GLI SCHIAVI DEL CACAO – La CNN ha trasmesso lo scorso 20 gennaio un documentario girato in una piantagione di cacao nell’Africa Occidentale, e più precisamente in Costa d’Avorio, con bambini obbligati a passare tutto il giorno in mezzo alle piante di cacao. Di questi molti sono schiavi ai quali è precluso qualsiasi divertimento. David McKenzie, autore del documentario, ha impresso sulla pellicola immagini scioccanti di piccoli che neanche sanno cosa voglia dire la parola “cioccolato”. Ragazzi costretti a lavorare tutto il giorno con un prodotto naturale che non possono assaggiare. Un futuro, il loro, fatto di pochi soldi e ancora meno promesse.

ANZICHE’ LA SCUOLA, I CAMPI DI COTONE – Antislavery si è occupata della schiavitù infantile nei campi di cotone dell’Uzbekistan. In questo caso è il Governo a chiudere le scuole per tre mesi costringendo centinaia di bambini, a partire dall’età di nove anni, a raccogliere il cotone. I bambini non hanno scelta. Hanno delle quote giornaliere da rispettare e se non dovessero riuscirci verrebbero o picchiati o vedrebbero i propri voti abbassarsi. Questi periodi dedicati al raccolto possono avere conseguenze molto gravi nella salute dei piccoli, costretti a fatica e malnutrizione. L’Uzbekistan è il terzo paese esportatore di cotone al mondo, e nonostante la ferma condanna dell’Unione Europea, maggior mercato del cotone uzbeko, ogni anno per tre mesi i bambini vengono costretti a questa “vacanza”anche grazie alle agevolazioni economiche garantite dall’Europa nelle importazioni.

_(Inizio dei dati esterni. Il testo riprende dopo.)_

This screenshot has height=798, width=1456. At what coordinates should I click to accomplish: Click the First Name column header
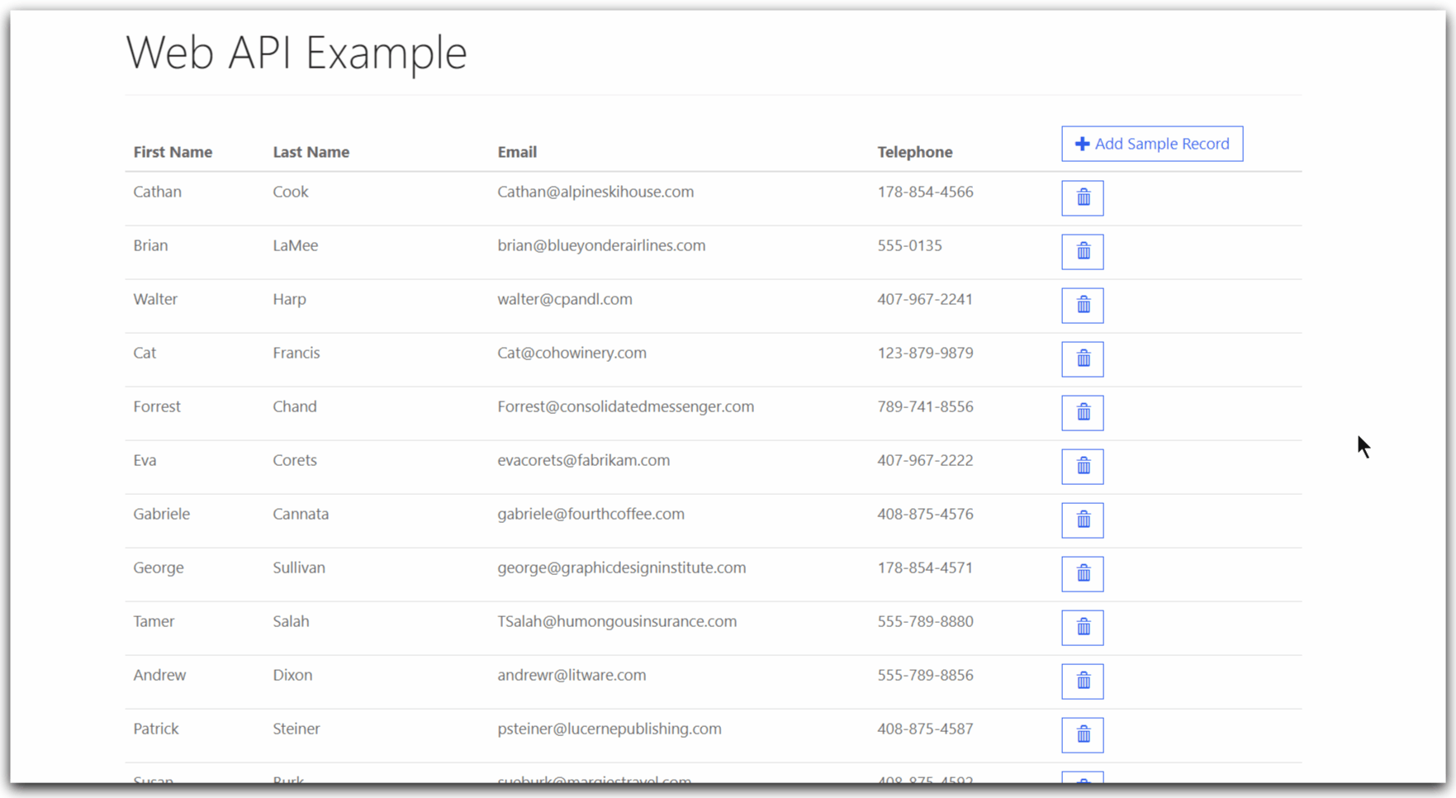[173, 152]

BUGIE PER LAVORARE MEGLIO – L’Indipendent, infine, si occupa di un’azienda europea conosciuta in tutto il mondo, Adidas, la quale ha sempre dichiarato di rispettare le tariffe degli operai e di occuparsi della sicurezza dei luoghi di lavoro. Eppure gli operai di una fabbrica indonesiana non sono stati dello stesso avviso: “Non possiamo rivelare che facciamo straordinario e siamo costretti a dire che ci pagano il minimo sindacale. Inoltre le visite degli ispettori sono sempre annunciate in anticipo, così noi puliamo e sistemiamo”. Ratna aggiunge: “I capi fanno nascondere qualcuno di noi nei bagni così che la fabbrica possa apparire ordinata e in perfetta efficenza”. Gli operai hanno anche ammesso che Adidas nonostante tutto si è attivata per evitare che lavorassero troppo. “Una volta eravamo impegnati dalla mattina all’alba fino alle 23. Le cose sono cambiate dopo un diretto interessamento della sede centrale in Europa”.